Maybe it is because I am becoming less fearful of really living, even if that means that some uncomfort is involved. Even if that means standing against the slings and arrows of all kinds of people I don't have to stand there and take it. I can be a man, pick up the closest thing to a weapon and defend myself. I can also be that man who stands up for others or provides that shoulder of support for others.
This decision that is coming is one that I have been feeling coming on for some time now. I realize that now that I am 34 I can't wait any longer to truly decide if I am going to make my own destiny or am I going to allow others to dictacte my life to me? Now is the time, and I have gained many of the tools that I need to accomplish something that gives a man a sense of mastery of his destiny and that is FREEDOM!

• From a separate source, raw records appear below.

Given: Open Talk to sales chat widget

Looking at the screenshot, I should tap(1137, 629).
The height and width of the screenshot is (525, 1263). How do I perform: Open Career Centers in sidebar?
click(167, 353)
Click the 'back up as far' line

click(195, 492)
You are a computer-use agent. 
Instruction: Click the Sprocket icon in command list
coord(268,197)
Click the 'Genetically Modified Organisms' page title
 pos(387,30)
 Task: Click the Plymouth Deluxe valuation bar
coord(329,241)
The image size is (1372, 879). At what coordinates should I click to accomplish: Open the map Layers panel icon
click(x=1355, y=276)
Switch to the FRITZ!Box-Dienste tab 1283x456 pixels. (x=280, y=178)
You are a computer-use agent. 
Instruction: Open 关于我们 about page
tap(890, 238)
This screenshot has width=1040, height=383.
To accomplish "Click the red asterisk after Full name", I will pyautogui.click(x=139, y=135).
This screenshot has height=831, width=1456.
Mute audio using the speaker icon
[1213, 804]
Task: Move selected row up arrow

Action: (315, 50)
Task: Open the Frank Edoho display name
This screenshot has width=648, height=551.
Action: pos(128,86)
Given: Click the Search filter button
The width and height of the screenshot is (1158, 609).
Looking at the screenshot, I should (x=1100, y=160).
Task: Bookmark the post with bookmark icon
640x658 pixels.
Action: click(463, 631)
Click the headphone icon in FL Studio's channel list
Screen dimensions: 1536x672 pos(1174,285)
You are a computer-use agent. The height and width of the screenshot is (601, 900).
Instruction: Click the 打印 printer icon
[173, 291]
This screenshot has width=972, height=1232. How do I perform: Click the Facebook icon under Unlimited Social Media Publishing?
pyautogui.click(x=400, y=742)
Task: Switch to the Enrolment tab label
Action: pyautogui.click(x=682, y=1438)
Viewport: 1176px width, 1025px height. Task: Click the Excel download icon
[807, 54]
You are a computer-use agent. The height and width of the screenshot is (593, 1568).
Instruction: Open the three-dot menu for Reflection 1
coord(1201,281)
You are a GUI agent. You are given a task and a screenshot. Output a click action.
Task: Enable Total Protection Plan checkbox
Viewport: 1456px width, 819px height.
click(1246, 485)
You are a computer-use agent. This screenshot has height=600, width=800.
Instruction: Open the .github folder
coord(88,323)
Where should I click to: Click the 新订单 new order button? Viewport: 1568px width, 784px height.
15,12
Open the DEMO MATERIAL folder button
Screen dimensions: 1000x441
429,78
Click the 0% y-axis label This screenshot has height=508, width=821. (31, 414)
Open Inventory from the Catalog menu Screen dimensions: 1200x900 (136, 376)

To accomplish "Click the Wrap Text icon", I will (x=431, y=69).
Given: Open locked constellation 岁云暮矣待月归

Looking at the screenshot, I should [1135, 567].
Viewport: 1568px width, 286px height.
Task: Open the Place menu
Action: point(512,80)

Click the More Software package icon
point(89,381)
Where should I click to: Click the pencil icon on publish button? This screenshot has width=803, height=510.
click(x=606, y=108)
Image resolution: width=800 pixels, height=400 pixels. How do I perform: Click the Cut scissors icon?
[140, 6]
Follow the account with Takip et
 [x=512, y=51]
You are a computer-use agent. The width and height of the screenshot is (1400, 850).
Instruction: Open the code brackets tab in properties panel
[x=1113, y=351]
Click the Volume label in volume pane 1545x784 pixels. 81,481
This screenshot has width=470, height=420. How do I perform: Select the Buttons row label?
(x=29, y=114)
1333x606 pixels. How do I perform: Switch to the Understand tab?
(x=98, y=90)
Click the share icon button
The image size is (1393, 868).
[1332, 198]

I was once asked by a woman I went out with once to play a word association game. The game was a bit of a psychology test. She would say a word and I would have to respond with one word, the first word, that popped into my head. I think I mentioned this story in another post. She went through various words, but my response to her on one word caused her to have a question mark look on her face. What was that word you ask? FREEDOM! What was my response you ask.....ISRAEL!
What does that mean to me, you ask? It means so many things. It means that I no longer have to fear walking through the streets at night, fearing the penetrating glances of others. It means that I no longer have to explain myself to others. It means fluency in Hebrew, Aramaic, and Arabic. It means that when I fail and I fall down, I will immediately put my hands to the ground and push myself back up. It means I no longer will accept being grouped with people who don't share the same moral outlook as myself. I don't have to accept other peoples interpretations of who I am. I am who I am, I am who I say I am, and I am the only human who gets a say in that matter at this point in my life. Yet, most of all it means Israel. True Israel is not yet a free country. Unfortunately, we are influenced by pop culture, the after affects of Western colonialism in the Middle East, the fear of becoming the Torah based society that we are supposed to be. Yet, this is our country and we can fix these things. We can be more than we currently are, but we have to be willing to stop talking about it and do it.
It also means that I don't have to accept my faults. I can choose to stop making the same mistakes, and I can choose to turn away from un-Torah like and unproductive behavior. This has always meant that there are people and things I may have to walk away from, but I am an expert in that. I know how to hold them, I know when to fold them, I know how to walk away when the dealings done.
I had many heroes when I was a kid, but at some a man has to become his own hero. When I turned 28 every time I thought of heroics I thought of myself. I saw my own face in that mirror, being the type of hero I needed to be, at least for me. I am not the most powerful, and I am not the most intelligent. Yet, I am the best Ehav Ever (אהב עבר) that has come of the assembly line. They litterally broke the mold when they made me, and no other Ehav Ever has stepped up to the plate and tried to fight the good fight like I have. Narcasitic? Maybe, but I can't help it, that is who I am.
So that is that. Next week I will work on plotting out my the possible paths I should take with this decision. This has always worked for me. I basically write out what it is I have to do and I work out all the possible ways to do it. I list the pros and the cons, the good and the bad, the hard parts and th easy parts. Then I go through it and make my decision. I won't say publically what this decision is until I make it. Yet, when I do make it will be wonderful. because I make my own destiny It will be a story for the ages, and maybe, just maybe, it will be another addition to the Chronicles of Ehav Ever.